#### [Exercise details]
Edit the piece on euthanasia. Write out its passage again, beginning at the words "While John Paul" and stopping after "stench of death.", and change "the right-wing media" to "the conservative press".

#### [Extract provided]

= = = = = = =

While John Paul Young’s euphoric pop-disco classic “Love Is In The Air” could’ve been the theme song for the Greens’ election night success, it seems that the Liberals and the right-wing media have latched onto Bob Brown’s push to allow the territories to legalise euthanasia as a reason to suggest the party would prefer the air to be filled with the stench of death.
Much of the euthanasia debate is driven by statements about abstract absolutes like “the sanctity of life” and “the right to die (with dignity)” which may help guide personal choices but have little purchase in the field of social decision-making. Clearly in our society there is no absolute commitment to the sanctity of life as Christopher Pyne unwittingly demonstrated last night on the ABC’s Q & A when he followed anti-euthanasia statements with strong support for the bloody invasions of Iraq and Afghanistan (where estimates of lives lost in the two wars together come scarily close to one million).
Behind such hypocrisy lies a common belief, rarely said aloud, that the state should be the only arbiter of life and death, or of who can suffer and who can’t, except when “natural causes” make that impossible. In an op-ed today, law professor Mirko Bagaric turns the issue into something of a utilitarian cost-benefit analysis of positives versus potential harms to come out against legalising euthanasia. A similar approach left him favouring torture of suspected terrorists, not to mention arguing in the context of the destruction of Gaza that, “For all the condemnation that the Israeli bombings are receiving, they will be justified if they lead to a net reduction in the loss of human life in the foreseeable future.” In all three cases the relation of the state to human beings is left unspoken, but the conclusion is inescapable: “States rule, OK.”
Conversely, however, it is not clear that there is or should be an absolute “right to die”. For example, some psychiatric patients are so distressed that suicide seems like the best option but because this is clearly due to a medically treatable disorder few would argue we should assist them in suicide while they are ill. Of course in other cases the situation is more complex and it is not clear that treatment will make a difference (or that if it will, say with psychotherapy, the distress may take years to improve). Finally, consideration of such individual cases rarely includes the social determinants of suicide. So for young gay males in rural areas there is no “prescription” that will change the real isolation, repression and bigotry they face that can drive them to killing themselves. Should we simply give up on them because social change is not quick enough in coming? Perhaps psychiatrists ought to be assisting in euthanasia of individuals to relieve them of the pain of a failed society?
A big problem with a pure individual rights approach is that it assumes the choices people make are fully theirs — meant here in a social rather than an individual sense. In our dog-eat-dog neoliberal world, the market and its ideological complements intrude on every aspect of life, distorting every aspect of human decision-making. As Marx and Engels aptly wrote:
[Capital] has drowned out the most heavenly ecstasies of religious fervour, of chivalrous enthusiasm, of philistine sentimentalism, in the icy water of egotistical calculation. It has resolved personal worth into exchange value, and in place of the numberless indefeasible chartered freedoms, has set up that single, unconscionable freedom — Free Trade.
Bagaric is not wrong to point to abuses — cases of involuntary euthanasia, the brutal calculus that values some lives over others, etc. But he is wrong to implicitly define these problems as ethical in nature, with a state ban the only sure safeguard. The worst cases of forcible euthanasia and unjust decisions about who should live and die have always been the work of states with policies, reaching a grotesque apogee under Hitler. That is, they have been the result of politics in a way that is not reducible to ethics.

= = = = = = =

#### [Input data]

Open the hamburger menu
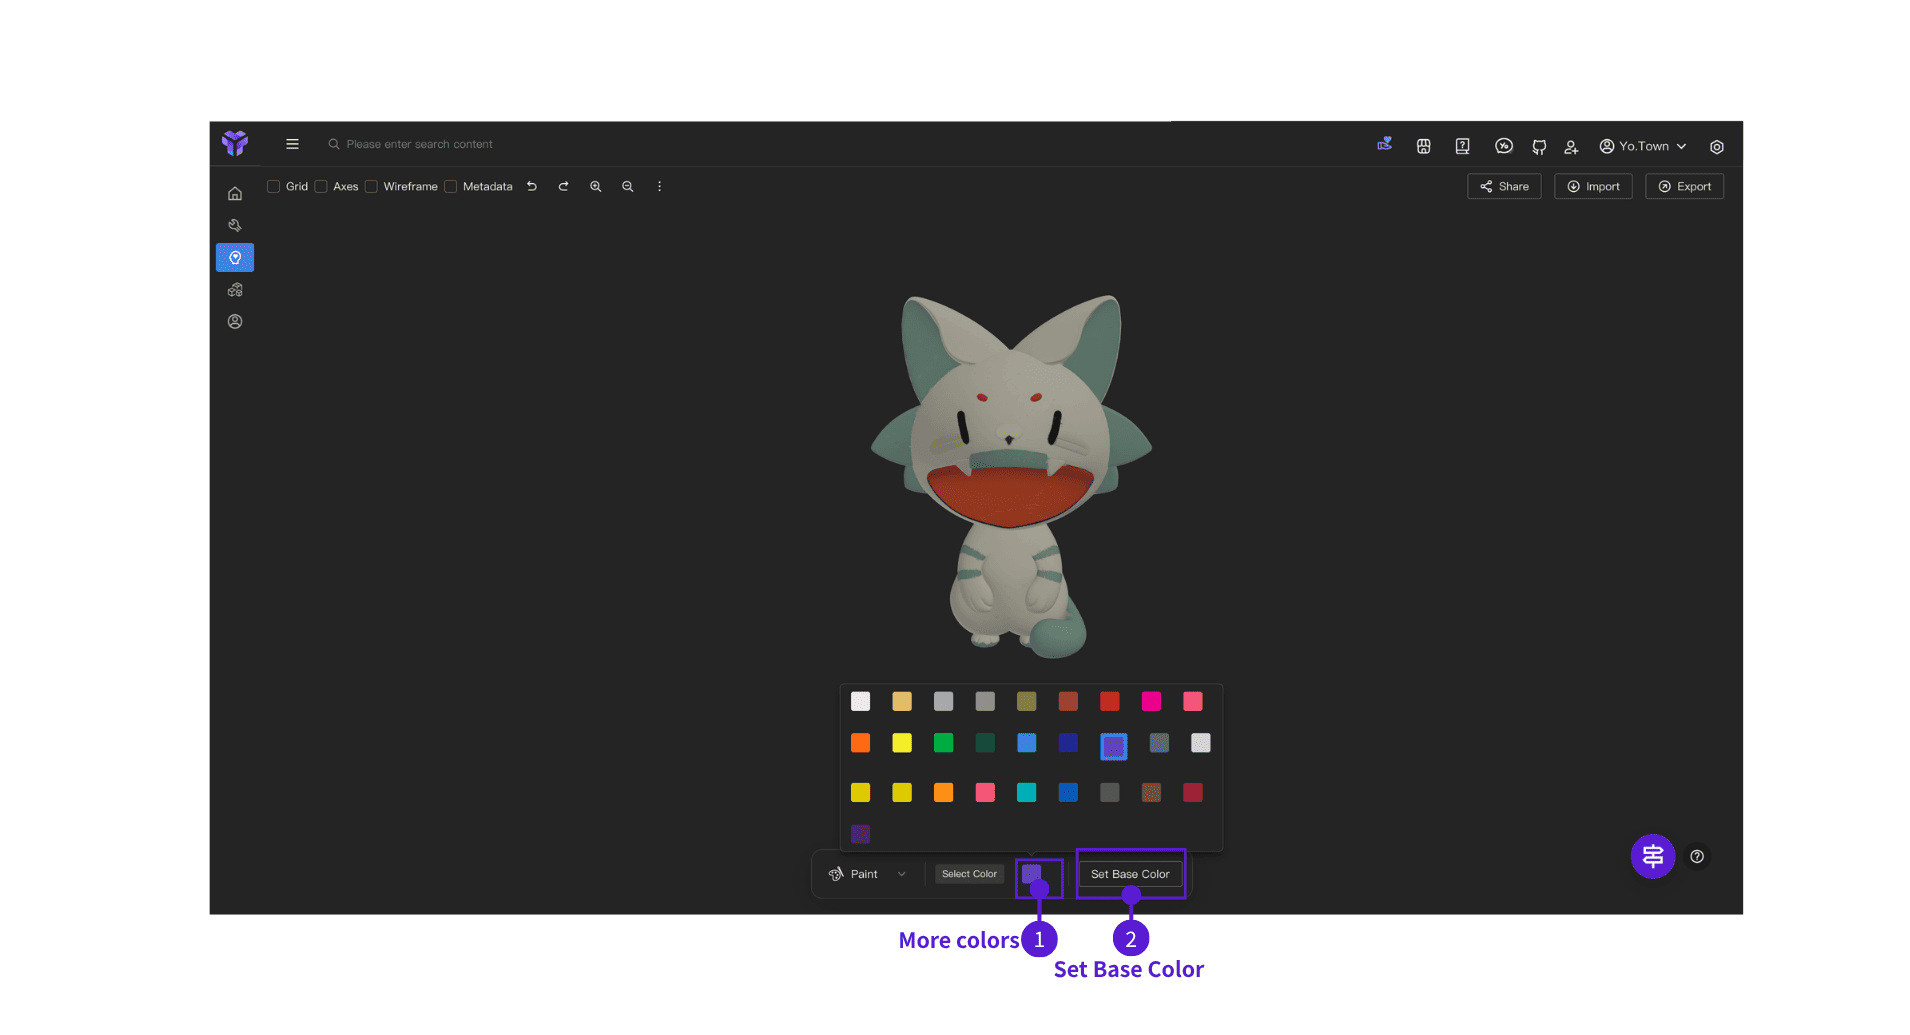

= = = = = = =

#### [Written solution]
While John Paul Young’s euphoric pop-disco classic “Love Is In The Air” could’ve been the theme song for the Greens’ election night success, it seems that the Liberals and the conservative press have latched onto Bob Brown’s push to allow the territories to legalise euthanasia as a reason to suggest the party would prefer the air to be filled with the stench of death.